TRAVAIL À FAIRE
- 1) Répondez d'après l'avertissement sur la satire visant Laurent Amodru :
(a) Dans quel périodique la satire paraît-elle, et quand ?
(b) Quelles fonctions l'avertissement attribue-t-il à Laurent Amodru ?
(c) De quelle date est l'unique numéro conservé du Républicain d'Étampes, Corbeil et Rambouillet ?
- 2) Reproduisez sans changement le passage de l'avertissement qui commence par « Avertissement (2023) » et se poursuit jusqu'à « châtelain de Chamarande. ».

EXTRAIT DE TEXTE

########

Avertissement (2023)

  • Voici une satire d'une rare violence, dirigée contre un acteur important de la vie politique en Seine-et-Oise, Laurent Amodru, président du Conseil général et châtelain de Chamarande.
  • Elle paraît début juin 1921, en première page, dans le périodique La Grimace, alors dirigé par Georges Bodereau, qui avait la vanité de croire que si Amodru ne s'était présenté à nouveau en 1910 à la députation, c'était qu'il en avait été dissuadé par la campagne menée par le très éphémère Républicain d'Étampes, Corbeil et Rambouillet qu'il dirigeait alors, et dont on n'a conservé qu'un seul numéro, du 9 juin 1909.
  • L'auteur quant à lui se présente comme l'ami personnel et l'admirateur du défunt Édouard Béliard (1832-1912), ancien maire d'Étampes (1892-1900), dont il relaie, avec une crédulité toute maçonnique, les ragots les plus ignobles et les plus invérifiables, dont il ne faut pas oublier qu'ils étaient dirigés avant tout contre la bête immonde, Amodru étant notoirement catholique. L'auteur nous le présente en effet d'emblée comme “le frère d'un curé” qui n'avait pas réussi à le caser jusqu'alors malgré de vaines manigances cléricales.
  • On doit encore noter dans cette satire d'intéressantes considérations qui ne passeraient plus aujourd'hui: les Beaucerons qui ont élu et réélu Amodru massivement à chaque fois qu'il s'est présenté à leurs suffrages sont, de leur propre aveu, le produit de l'union d'une vache et d'un cochon; les Auvergnats, comme Amodru, sont tellement près de leurs sous qu'ils ne sont pas capables d'un investissement; les demoiselles de magasins, quant à elles, sont tellement bêtes par nature, que, même devenues millionnaires, elles ne sont pas capables de comprendre que leur situation sociale les placent désormais au-dessus de la caste des médecins.

########

DONNÉES
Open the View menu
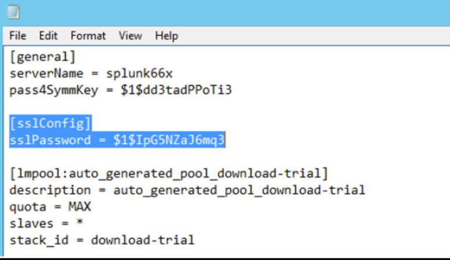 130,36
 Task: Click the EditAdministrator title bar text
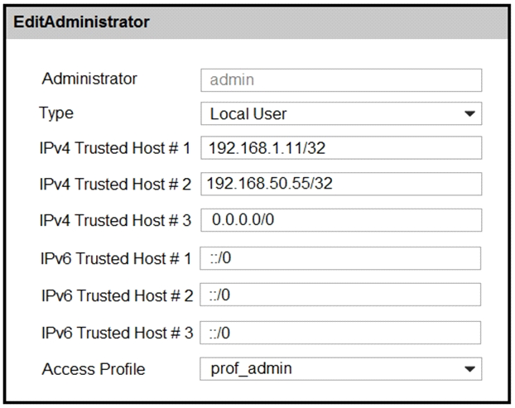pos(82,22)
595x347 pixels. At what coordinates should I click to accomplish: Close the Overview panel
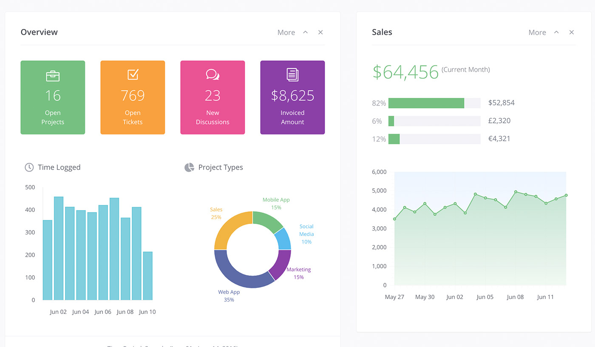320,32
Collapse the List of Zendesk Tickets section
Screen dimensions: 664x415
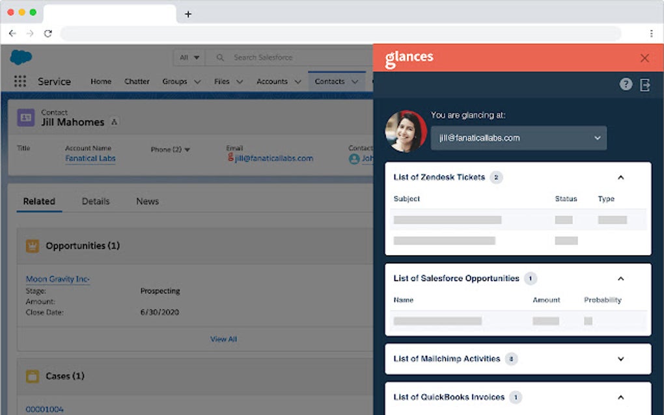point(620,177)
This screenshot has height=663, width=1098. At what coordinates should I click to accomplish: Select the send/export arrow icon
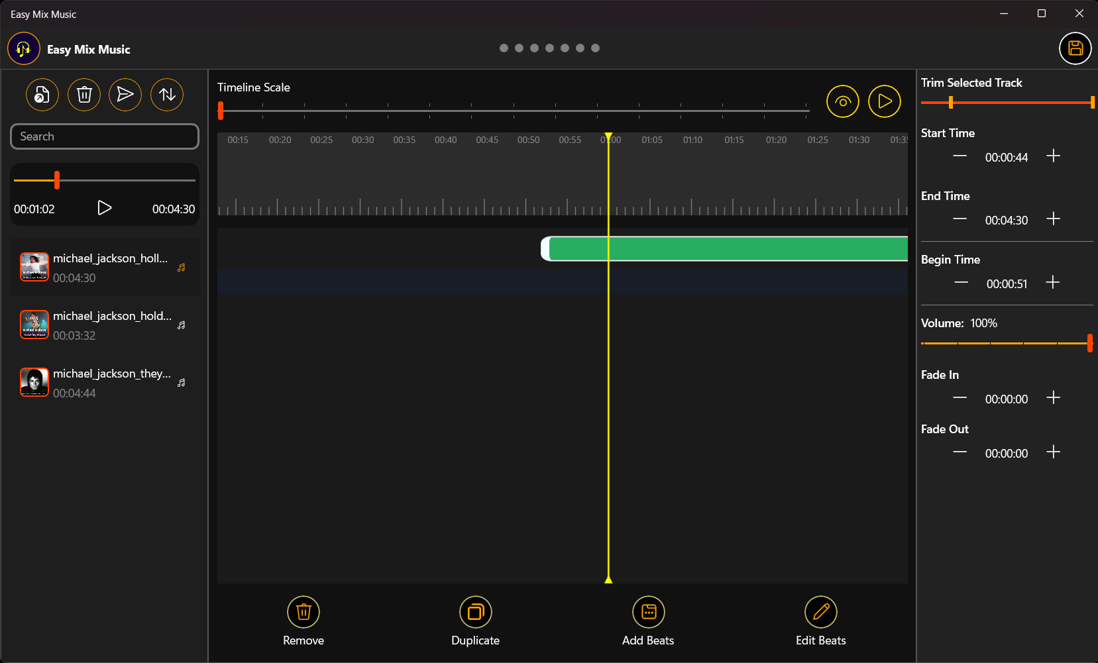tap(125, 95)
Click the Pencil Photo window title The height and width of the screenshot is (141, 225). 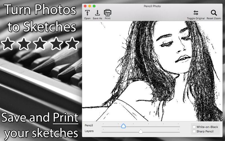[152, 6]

########

RÉPONSES PAR TÂCHE
- 1)
(a) Dans La Grimace, début juin 1921, en première page.
(b) Président du Conseil général et châtelain de Chamarande.
(c) Du 9 juin 1909.

- 2)
Avertissement (2023)

  • Voici une satire d'une rare violence, dirigée contre un acteur important de la vie politique en Seine-et-Oise, Laurent Amodru, président du Conseil général et châtelain de Chamarande.